Euro slips to multi-week low as ECB hikes amid weaker growth, while Fed underpins dollar

    by VT Markets
    /
    Jun 20, 2026

    The euro fell even as the European Central Bank delivered its first deposit-rate rise since 2023, with EUR/USD dropping to a multi-week low near 1.1400 before stabilising around 1.1450. The move came as the ECB raised rates while cutting growth forecasts and increasing inflation projections, as euro-area inflation climbed to its highest in nearly three years on energy costs linked to disruption through the Strait of Hormuz, even as the bloc’s economy contracted in the first quarter. German Bund yields showed little reaction, as the ECB paired the increase with guidance that implied no preset path.

    Across the Atlantic, the Federal Reserve held at 3.75% and lifted its dot plot, while the US Dollar Index sat at a 13-month high. Technically, a bounce has pushed the hourly Stochastic RSI into overbought territory, leaving room for a move towards 1.1500 and then 1.1550, but the daily chart remains below the 50-day and 200-day EMA near 1.1600. Markets are also watching the flash PMI on Tuesday and, at 12:30 GMT next Thursday, the third estimate of first-quarter GDP alongside May PCE. Key support sits at 1.1450, then 1.1400.

    Stagflation Risks and Euro Vulnerability

    The recent European Central Bank rate hike is not a signal to buy the Euro; we see it as a trap. This is a defensive move against persistent inflation, which recent data confirms is stubbornly high at 2.9%, driven by ongoing energy supply issues. The hike came alongside cuts to growth forecasts, telling us the Eurozone is grappling with stagflation.

    The Federal Reserve offers a much clearer picture, holding rates high while the US economy shows superior strength. First-quarter GDP growth at 1.8% far outpaces the Eurozone’s 0.2% contraction in the same period. With US inflation, measured by the Personal Consumption Expenditures index, expected to remain elevated near 3.1%, the Dollar has a fundamental advantage over the Euro.
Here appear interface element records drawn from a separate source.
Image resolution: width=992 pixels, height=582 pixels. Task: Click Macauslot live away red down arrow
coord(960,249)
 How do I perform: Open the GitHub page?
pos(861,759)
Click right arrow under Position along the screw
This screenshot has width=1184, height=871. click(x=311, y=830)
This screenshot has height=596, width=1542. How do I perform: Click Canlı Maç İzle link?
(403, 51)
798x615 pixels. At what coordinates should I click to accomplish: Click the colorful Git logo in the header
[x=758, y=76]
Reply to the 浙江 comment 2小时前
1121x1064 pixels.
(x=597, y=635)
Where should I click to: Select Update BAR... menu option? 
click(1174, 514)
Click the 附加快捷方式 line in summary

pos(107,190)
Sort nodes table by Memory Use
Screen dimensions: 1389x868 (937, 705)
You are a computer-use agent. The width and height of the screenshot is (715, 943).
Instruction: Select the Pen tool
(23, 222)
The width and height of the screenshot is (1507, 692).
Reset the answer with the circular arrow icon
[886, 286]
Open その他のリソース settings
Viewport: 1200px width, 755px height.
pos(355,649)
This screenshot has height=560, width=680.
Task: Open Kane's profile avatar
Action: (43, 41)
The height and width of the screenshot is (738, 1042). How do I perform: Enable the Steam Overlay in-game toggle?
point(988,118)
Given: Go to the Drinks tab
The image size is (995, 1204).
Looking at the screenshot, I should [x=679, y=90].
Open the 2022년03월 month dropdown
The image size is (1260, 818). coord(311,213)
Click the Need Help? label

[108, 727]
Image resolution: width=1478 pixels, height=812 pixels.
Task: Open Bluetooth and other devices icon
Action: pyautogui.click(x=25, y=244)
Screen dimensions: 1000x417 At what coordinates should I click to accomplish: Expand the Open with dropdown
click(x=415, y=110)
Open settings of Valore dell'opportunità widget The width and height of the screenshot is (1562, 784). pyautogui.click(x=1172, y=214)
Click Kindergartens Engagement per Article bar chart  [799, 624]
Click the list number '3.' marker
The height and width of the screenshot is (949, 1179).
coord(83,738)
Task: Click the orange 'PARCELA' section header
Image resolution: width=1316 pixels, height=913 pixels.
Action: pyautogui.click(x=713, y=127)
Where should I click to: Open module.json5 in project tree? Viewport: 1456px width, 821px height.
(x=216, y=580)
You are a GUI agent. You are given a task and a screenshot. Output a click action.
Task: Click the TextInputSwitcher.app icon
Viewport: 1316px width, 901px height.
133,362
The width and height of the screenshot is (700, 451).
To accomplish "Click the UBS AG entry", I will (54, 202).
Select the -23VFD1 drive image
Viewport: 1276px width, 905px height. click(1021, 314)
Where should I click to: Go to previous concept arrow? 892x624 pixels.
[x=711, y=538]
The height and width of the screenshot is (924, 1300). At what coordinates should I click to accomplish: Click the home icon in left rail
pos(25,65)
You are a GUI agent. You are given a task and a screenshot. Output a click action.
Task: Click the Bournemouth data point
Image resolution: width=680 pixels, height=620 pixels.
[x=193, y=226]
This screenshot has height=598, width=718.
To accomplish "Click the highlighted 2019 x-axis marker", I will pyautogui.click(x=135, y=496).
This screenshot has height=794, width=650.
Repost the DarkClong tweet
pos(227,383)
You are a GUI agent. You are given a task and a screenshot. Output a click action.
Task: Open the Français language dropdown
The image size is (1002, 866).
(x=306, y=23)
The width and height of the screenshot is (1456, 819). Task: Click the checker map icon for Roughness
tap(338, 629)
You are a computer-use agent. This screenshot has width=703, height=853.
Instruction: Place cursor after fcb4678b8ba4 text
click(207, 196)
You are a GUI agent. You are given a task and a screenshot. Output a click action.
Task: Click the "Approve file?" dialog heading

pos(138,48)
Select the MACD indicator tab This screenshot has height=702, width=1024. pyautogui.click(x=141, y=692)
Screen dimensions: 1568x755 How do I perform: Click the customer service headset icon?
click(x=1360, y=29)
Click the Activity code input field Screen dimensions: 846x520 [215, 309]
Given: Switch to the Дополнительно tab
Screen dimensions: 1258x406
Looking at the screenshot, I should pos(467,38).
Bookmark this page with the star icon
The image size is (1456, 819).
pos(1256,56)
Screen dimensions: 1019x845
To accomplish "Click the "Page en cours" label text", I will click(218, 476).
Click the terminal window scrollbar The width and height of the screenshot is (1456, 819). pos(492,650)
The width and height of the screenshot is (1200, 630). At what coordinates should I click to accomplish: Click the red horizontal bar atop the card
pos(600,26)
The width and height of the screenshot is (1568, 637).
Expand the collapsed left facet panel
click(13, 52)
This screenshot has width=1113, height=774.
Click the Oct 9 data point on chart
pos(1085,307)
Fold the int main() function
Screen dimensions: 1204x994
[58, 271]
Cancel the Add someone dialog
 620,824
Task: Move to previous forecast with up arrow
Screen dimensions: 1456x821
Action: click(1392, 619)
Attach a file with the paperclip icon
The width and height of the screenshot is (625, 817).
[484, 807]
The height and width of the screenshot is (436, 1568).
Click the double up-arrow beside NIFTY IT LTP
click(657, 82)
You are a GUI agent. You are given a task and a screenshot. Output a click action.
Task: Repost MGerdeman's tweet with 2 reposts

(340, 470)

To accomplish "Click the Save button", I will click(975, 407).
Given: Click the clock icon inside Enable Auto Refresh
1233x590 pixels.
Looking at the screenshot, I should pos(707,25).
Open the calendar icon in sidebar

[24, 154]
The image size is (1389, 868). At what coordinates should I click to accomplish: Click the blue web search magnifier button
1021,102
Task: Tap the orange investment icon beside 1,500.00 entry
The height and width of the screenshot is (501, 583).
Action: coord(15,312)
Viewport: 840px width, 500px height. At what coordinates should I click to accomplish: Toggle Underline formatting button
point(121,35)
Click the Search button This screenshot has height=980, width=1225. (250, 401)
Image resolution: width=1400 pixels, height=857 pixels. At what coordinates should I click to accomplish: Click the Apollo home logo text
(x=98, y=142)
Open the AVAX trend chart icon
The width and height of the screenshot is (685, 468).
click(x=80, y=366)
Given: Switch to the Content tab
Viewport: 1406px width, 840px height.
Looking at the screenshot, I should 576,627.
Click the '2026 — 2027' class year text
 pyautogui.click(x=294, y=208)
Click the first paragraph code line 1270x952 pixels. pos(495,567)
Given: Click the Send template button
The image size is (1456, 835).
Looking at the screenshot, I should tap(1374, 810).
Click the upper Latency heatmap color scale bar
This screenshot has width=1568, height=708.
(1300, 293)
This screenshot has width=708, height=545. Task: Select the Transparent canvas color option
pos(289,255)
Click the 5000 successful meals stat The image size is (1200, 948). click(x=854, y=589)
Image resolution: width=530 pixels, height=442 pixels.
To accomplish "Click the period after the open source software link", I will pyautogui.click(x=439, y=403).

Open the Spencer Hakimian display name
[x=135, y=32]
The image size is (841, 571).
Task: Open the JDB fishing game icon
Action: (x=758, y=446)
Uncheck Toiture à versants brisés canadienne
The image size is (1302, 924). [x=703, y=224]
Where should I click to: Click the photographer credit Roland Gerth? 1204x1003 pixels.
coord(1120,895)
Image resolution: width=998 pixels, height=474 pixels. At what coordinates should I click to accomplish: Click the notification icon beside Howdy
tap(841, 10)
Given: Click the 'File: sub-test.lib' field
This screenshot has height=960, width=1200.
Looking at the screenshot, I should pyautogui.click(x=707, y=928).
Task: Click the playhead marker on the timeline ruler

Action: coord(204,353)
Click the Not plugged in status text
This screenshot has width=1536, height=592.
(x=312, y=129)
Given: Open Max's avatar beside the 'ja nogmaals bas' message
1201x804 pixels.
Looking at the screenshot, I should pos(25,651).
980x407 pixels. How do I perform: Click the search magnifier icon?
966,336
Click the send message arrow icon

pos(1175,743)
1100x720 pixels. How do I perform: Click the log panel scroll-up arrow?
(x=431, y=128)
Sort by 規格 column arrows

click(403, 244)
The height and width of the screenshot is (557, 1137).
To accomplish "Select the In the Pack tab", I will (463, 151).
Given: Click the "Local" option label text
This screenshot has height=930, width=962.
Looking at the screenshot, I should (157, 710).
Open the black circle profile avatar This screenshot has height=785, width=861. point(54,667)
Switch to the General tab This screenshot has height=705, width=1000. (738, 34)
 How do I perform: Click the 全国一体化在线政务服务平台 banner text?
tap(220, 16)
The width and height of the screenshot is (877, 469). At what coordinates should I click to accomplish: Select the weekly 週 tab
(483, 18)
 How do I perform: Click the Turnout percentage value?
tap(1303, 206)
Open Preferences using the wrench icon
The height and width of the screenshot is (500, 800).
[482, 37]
    Trading Strategy and Key Events

    Given this divergence, we are looking at strategies that benefit from a falling or stagnant EUR/USD exchange rate. Buying put options with strike prices below 1.1400 could be a direct way to position for the next leg down. Alternatively, selling call spreads above the 1.1550 resistance level allows us to profit if the Euro fails to rally meaningfully from here.

    We should treat any short-term bounce toward the 1.1500 area with heavy skepticism. Such a move would likely be a corrective technical rally, not a change in the underlying weak trend. This presents a better opportunity for us to initiate bearish positions at more favorable levels rather than a reason to turn bullish.

    The key event to watch is next Thursday’s US PCE inflation report. A hot number will reinforce the Fed’s hawkish stance and likely send EUR/USD back toward its lows near 1.1400. We are watching this release as the likely trigger to add to our bearish exposure on the Euro.